Estados Unidos fortalece sua presença militar em Palaos com projetos de infraestrutura

20/09/2026 17:45 3 min lectura 27 visualizações

Os planos do Exército americano de reconstruir o porto principal de um arquipélago do Pacífico geraram reflexões sobre a história regional e expectativas entre os residentes locais a respeito de sua segurança futura.

Palaos se convertará a partir do próximo ano em uma sede para os equipos de construção das forças armadas de Estados Unidos. O projeto inclui a ampliação de um cais existente, edificado pelo Japão durante a Segunda Guerra Mundial, para permitir o atracadouro de navios militares americanos.

Infraestrutura estratégica em expansão

Está se desocupando terreno para instalar um radar militar e ampliando um aeródromo remoto para aeronaves pesadas. Segundo documentos de licitação, Palaos também abrigará um depósito de reserva para situações de crise dos marines americanos.

Localizado a 800 quilômetros a oeste do Mar da China Meridional e com uma população de apenas 17.000 pessoas, o arquipélago de menos de 458 quilômetros quadrados de terra habitável se perfila como um ponto importante na estratégia de defesa regional.

Preocupações da população local

Uma petição assinada por 2.000 pessoas, enviada no mês passado ao Congresso de Palaos, buscava garantias de Washington a respeito da proteção da população em caso de conflito armado. Madelsar Ngiraingas, quem cresceu ouvindo relatos de suas avós sobre a Segunda Guerra Mundial, expressou inquietação sobre onde os residentes buscariam refúgio em uma ilha de dimensões reduzidas.

"A preocupação é muito real", assinalou Ngiraingas a respeito dos possíveis cenários de segurança para os palauanos.

Relação estratégica entre Palaos e Estados Unidos

Palaos recebe importante financiamento de Estados Unidos em virtude de um pacto de livre associação. Seus cidadãos contam com direito de trabalhar e estudar em território americano sem necessidade de visto. Em troca, o arquipélago cede acesso territorial ao exército americano.
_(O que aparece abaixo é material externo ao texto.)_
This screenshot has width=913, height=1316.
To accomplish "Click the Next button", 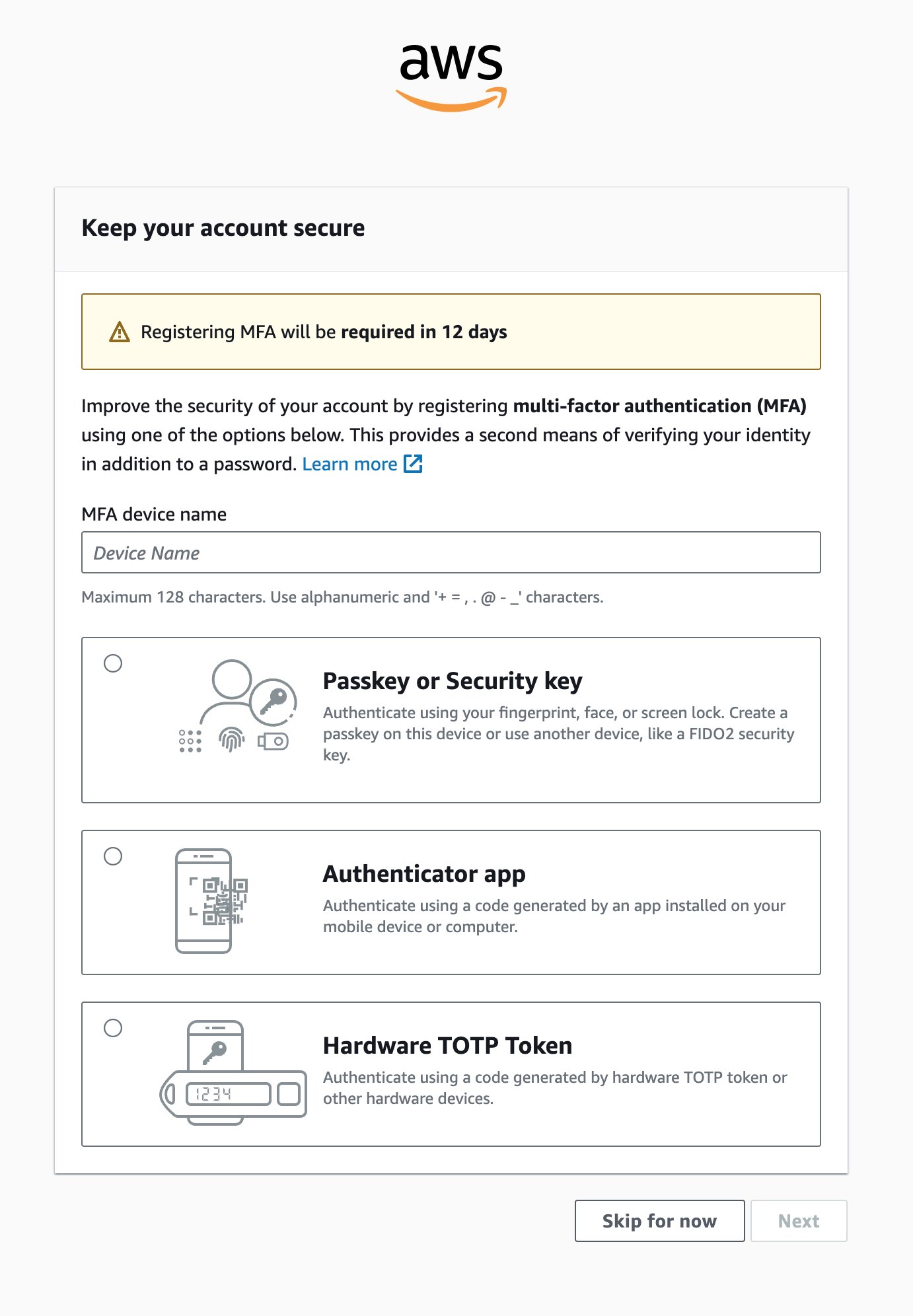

Ongerung Kambes Kesolei, fundador do centro de estudos local Congress Point Institute, explicou que o auge da construção representa a primeira atividade militar americana significativa no marco desse acordo. "Com a chegada das forças armadas de Estados Unidos, o papel de Palaos na segunda cadeia de ilhas se tornou mais proeminente", destacou Kesolei, referindo-se a uma linha divisória no Pacífico que estrategistas regionais consideram crucial em cenários de eventual tensão.

Comunicação e transparência

Em uma reunião comunitária realizada em agosto, funcionários americanos apresentaram os benefícios do projeto portuário mediante imagens de navios de cruzeiro. Porém, quando um residente consultou sobre a localização de um terminal de passageiros, esclareceu-se que a marinha americana não requeria uma.

Ngiraingas, quem organizou a reunião, comentou que "muitos palauanos não estão contra o exército americano nem aos projetos; simplesmente se necessita uma melhor comunicação e discussão sobre os possíveis impactos". Esta observação reflete a necessidade de diálogos mais amplos a respeito das implicações dos novos desenvolvimentos militares no território.

Esta notícia foi traduzida pela Equipe Editorial do ParaguaiNews a partir da notícia original publicada por nossos colegas do Diario Paraguayo.